Provided passage:

* * *

> I'm rather new to ORE, and its rather different to working with
> 'normal' Atom feeds - could there be simple code snippets to crib
> from?
>
You might find what you are looking for in the ATOM serialisation of the
specification:
http://www.openarchives.org/ore/0.9/atom-implementation
> In particular I'm trying to generate a resource map from user's
> collections of aggregated Atom entries for submission via SWORD, and
> I'm not exactly clear on how I go about it using foresite!
>
I'm not sure if I've precisely understood, but I think that I'm doing
something similar.
I'm posting ATOM feed documents (serialised resource maps) as mime
attachments in SWORD, and have written a custom ingester to turn these
into DSpace items. Is this similar?

* * *

Provided records:

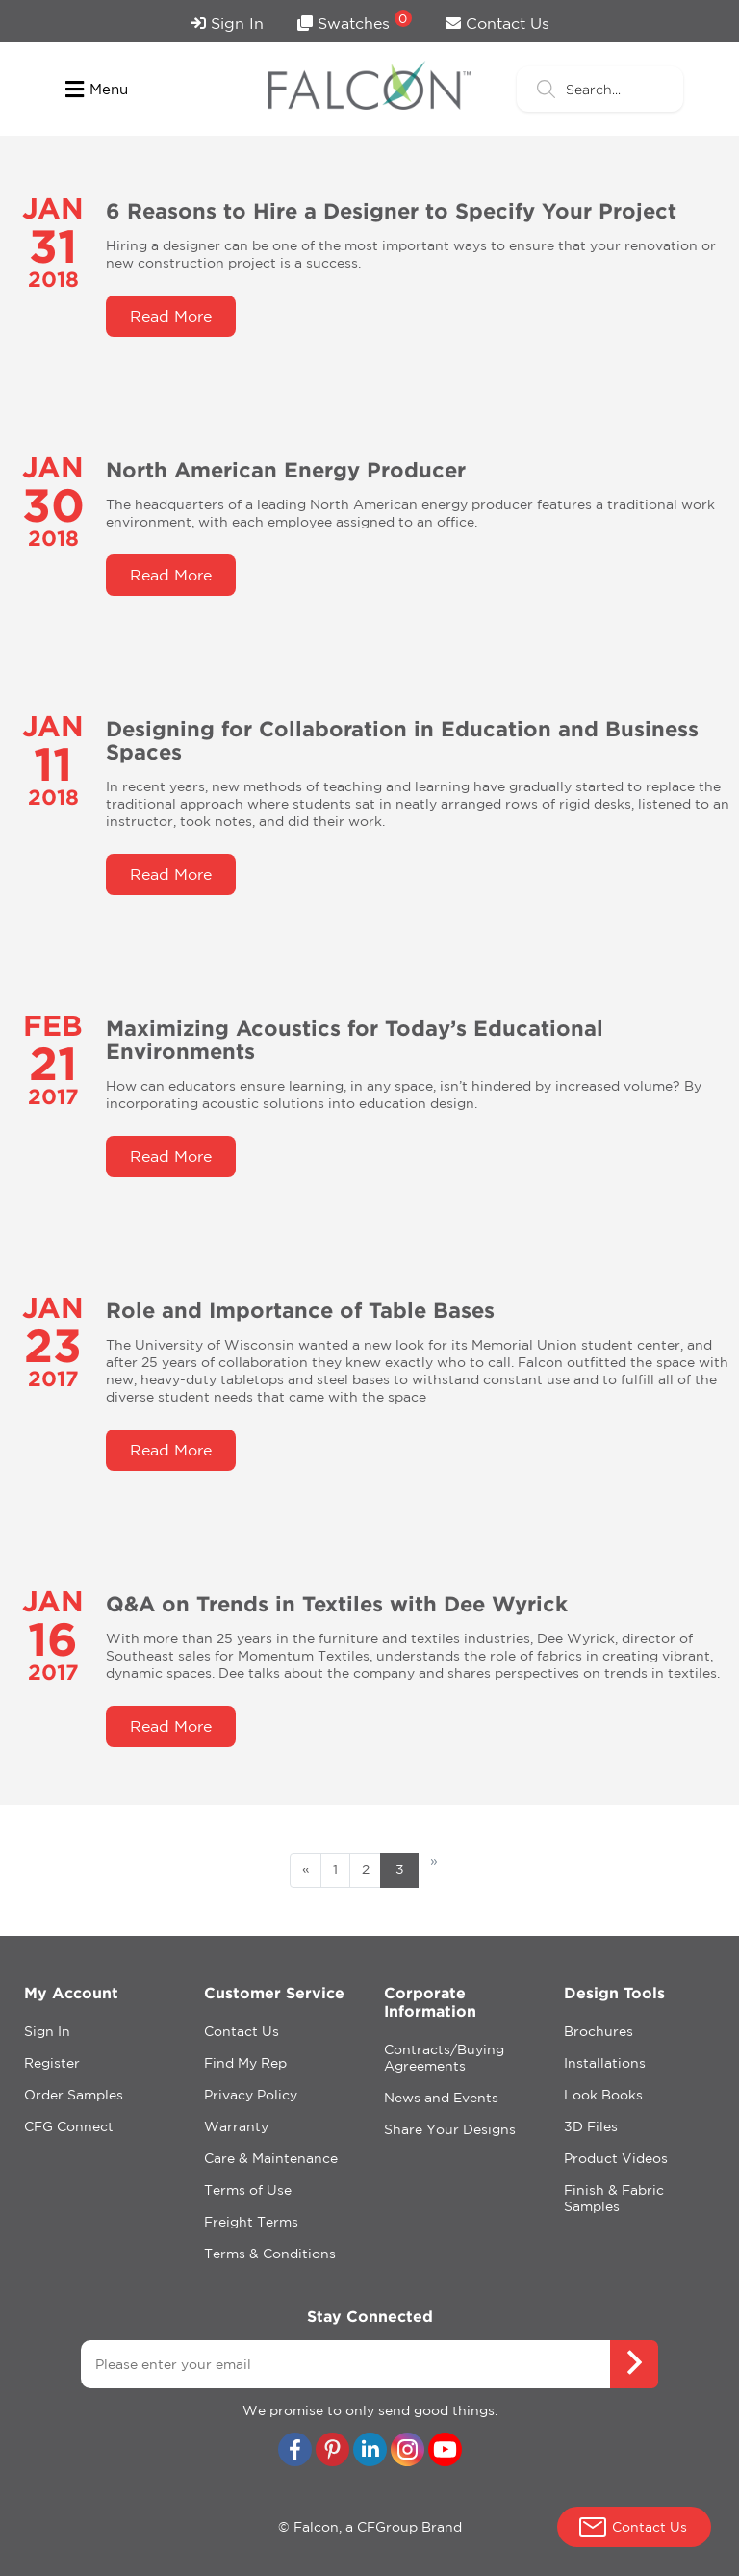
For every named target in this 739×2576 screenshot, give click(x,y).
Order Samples (73, 2094)
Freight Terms (251, 2221)
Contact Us (497, 23)
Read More (171, 315)
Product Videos (616, 2158)
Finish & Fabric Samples (614, 2198)
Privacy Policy (250, 2094)
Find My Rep (245, 2063)
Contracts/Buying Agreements (444, 2058)
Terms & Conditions (270, 2253)
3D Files (591, 2126)
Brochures (598, 2031)
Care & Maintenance (271, 2158)
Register (52, 2063)
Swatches (354, 21)
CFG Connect (69, 2126)
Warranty (236, 2126)
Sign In (227, 23)
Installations (605, 2063)
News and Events (441, 2097)
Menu (96, 89)
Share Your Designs (450, 2129)
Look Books (603, 2094)
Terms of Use (248, 2190)
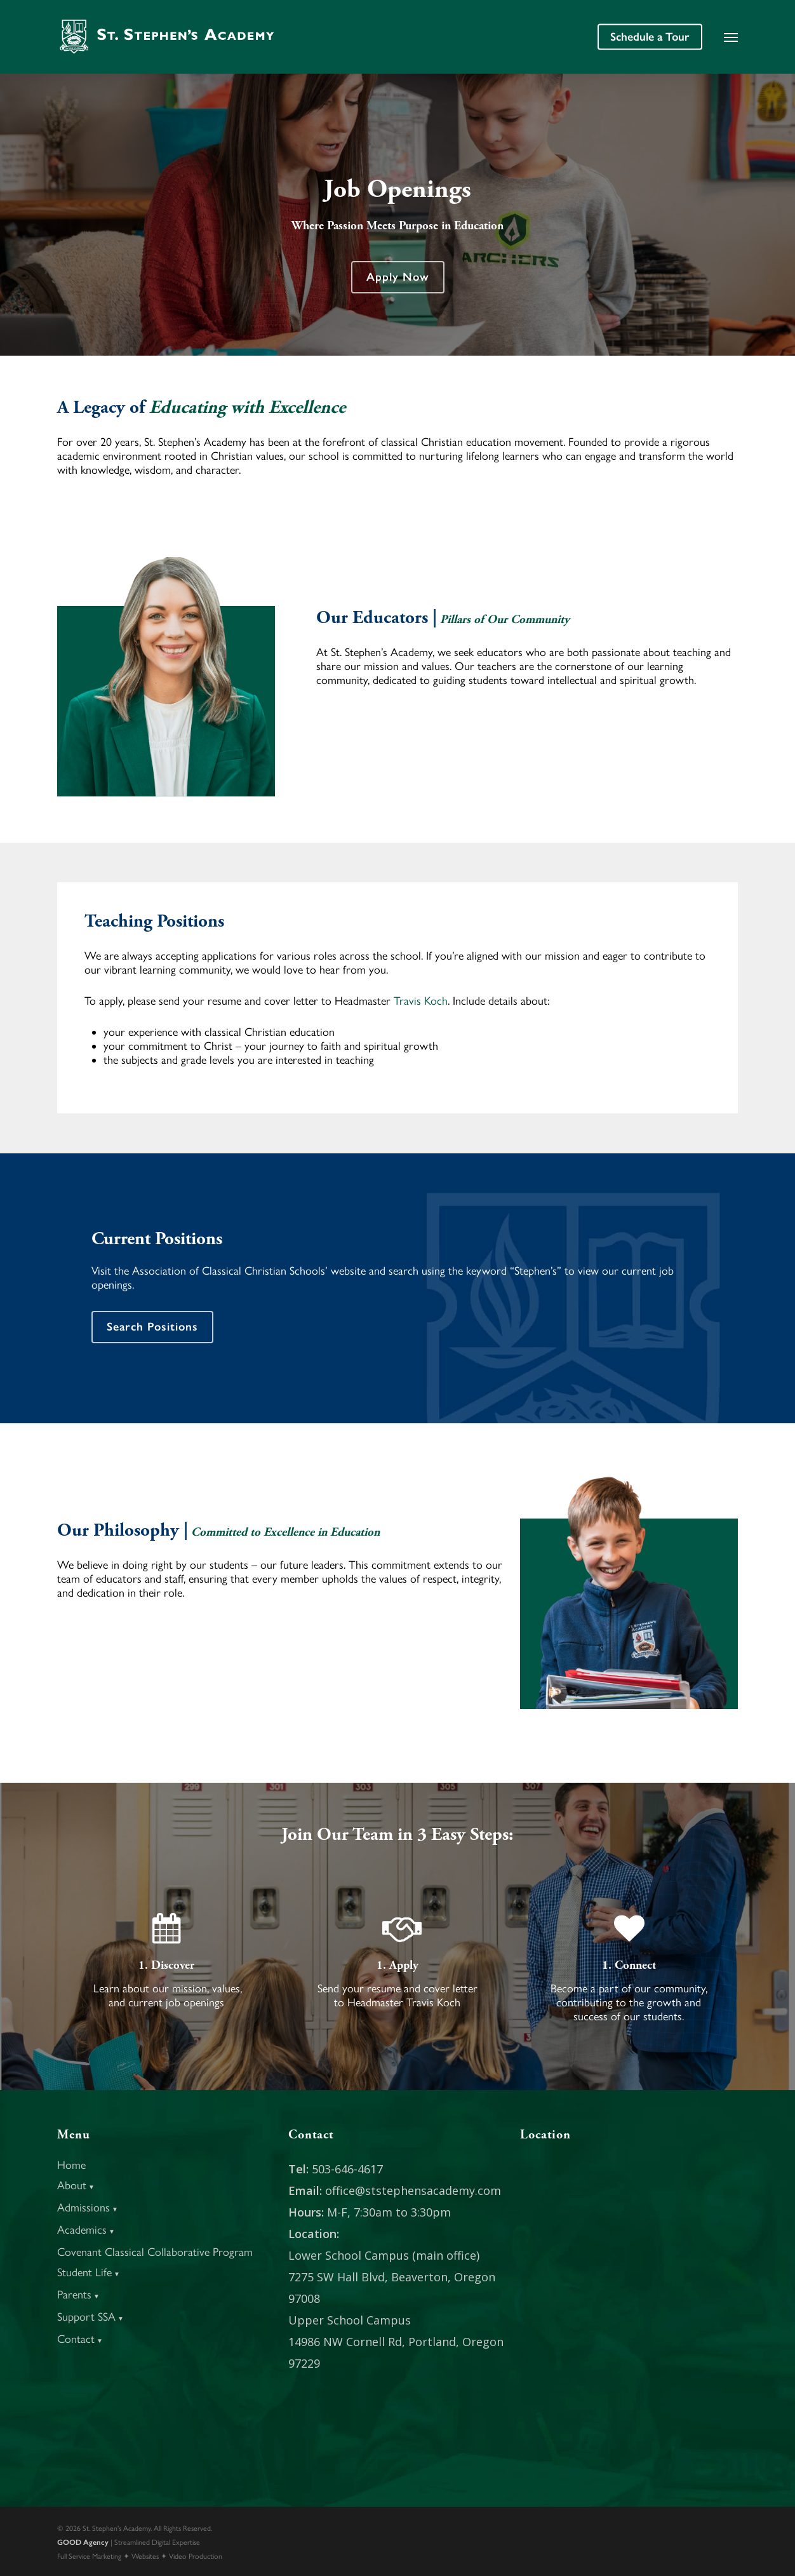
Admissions (87, 2208)
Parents (78, 2295)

* * *

Task instructions:
a – Write out the rows from the line with "Privacy Policy (250, 2094)" up to and including the last row, leaving out the pictures.
b – Continue the forum thread about building ORE resource maps for SWORD submission, starting after its last line.

Answers for this exercise:
a –
Privacy Policy (250, 2094)
Find My Rep (245, 2063)
Contracts/Buying Agreements (444, 2058)
Terms & Conditions (270, 2253)
3D Files (591, 2126)
Brochures (598, 2031)
Care & Maintenance (271, 2158)
Register (52, 2063)
Swatches (354, 21)
CFG Connect (69, 2126)
Warranty (236, 2126)
Sign In (227, 23)
Installations (605, 2063)
News and Events (441, 2097)
Menu (96, 89)
Share Your Designs (450, 2129)
Look Books (603, 2094)
Terms of Use (248, 2190)
Admissions (87, 2208)
Parents (78, 2295)

b –
The basic process is to take the atom feed document and run it through
the foresite atom parser:
InputStream inputStream = new FileInputStream("file:///my/atom/feed.atom");
OREParser parser = OREParserFactory.getInstance("ATOM-1.0");
ResourceMap rem = parser.parse(inputStream);
The ATOM parser and the ATOM serialiser are not yet complete,
unfortunately. I have spent some time trying to make the serialiser
work for the 0.9 specification, but the parser is set up as per 0.3 so
there is some asymmetry in reading and writing (i.e. YMMV :) ). These
are now basically at the top of my stack of things to do next, so any
feedback would be welcome.
If the ATOM feeds that you are talking about are just "normal" ones, how
they get parsed may be a bit unpredictable. ORE specifies a
serialisation of a resource map using atom, but does not claim that any
atom feed could be considered a true resource map; I'd be interested to
hear how you get on.
Cheers,
Richard
--
=======================================================================
Richard Jones | Hewlett-Packard Limited
Research Engineer, HP Labs | registered office:
Bristol, UK | Cain Road, Bracknell,
| Berks, RG12 1HN.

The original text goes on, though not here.